## Exercise goal
For the data below, give the number of lines containing "Report" and nothing more.

## Data records

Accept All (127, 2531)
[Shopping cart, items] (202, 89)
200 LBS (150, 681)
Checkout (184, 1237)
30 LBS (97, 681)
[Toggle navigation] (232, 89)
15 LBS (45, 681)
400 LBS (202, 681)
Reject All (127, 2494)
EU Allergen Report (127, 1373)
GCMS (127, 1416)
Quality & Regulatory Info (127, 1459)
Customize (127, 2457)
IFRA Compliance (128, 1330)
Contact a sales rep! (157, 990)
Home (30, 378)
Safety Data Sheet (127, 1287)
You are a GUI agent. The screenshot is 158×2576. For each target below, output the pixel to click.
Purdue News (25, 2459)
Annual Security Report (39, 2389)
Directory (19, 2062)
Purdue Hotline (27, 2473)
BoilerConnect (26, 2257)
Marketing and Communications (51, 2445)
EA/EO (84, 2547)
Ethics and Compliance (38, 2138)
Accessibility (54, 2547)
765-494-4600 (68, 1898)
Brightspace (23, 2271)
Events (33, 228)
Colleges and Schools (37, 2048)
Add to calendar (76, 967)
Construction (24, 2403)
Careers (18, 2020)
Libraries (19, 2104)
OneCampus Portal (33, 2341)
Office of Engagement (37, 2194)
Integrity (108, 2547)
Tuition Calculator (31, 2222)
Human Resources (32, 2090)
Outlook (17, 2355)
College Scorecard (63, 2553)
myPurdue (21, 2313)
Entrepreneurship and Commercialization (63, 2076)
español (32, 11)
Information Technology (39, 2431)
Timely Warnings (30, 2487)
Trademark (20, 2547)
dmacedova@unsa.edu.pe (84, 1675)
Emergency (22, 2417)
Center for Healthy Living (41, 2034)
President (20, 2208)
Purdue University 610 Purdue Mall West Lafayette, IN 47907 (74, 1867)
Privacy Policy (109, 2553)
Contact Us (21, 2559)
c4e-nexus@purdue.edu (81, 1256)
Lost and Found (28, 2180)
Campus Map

## Solution for this task
2